EXTRACTED ENTRIES below:
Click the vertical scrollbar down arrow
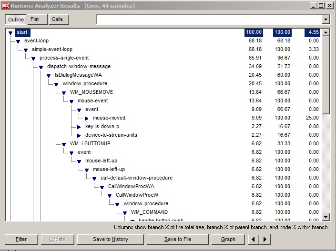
End of EXTRACTED ENTRIES.
EXTRACTED ENTRIES below:
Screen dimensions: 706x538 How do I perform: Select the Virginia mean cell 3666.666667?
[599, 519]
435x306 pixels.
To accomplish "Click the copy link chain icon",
End of EXTRACTED ENTRIES.
EXTRACTED ENTRIES below:
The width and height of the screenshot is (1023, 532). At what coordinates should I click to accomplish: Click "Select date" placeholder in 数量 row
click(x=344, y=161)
End of EXTRACTED ENTRIES.
• **WHAT IS BEING ASKED**
Of the entries above, transcribe exactly those lines that fall between the line containing "Screen dimensions: 706x538" and the line containing "the copy link", together with those two lines.

• **TASK OUTPUT**
Screen dimensions: 706x538 How do I perform: Select the Virginia mean cell 3666.666667?
[599, 519]
435x306 pixels.
To accomplish "Click the copy link chain icon",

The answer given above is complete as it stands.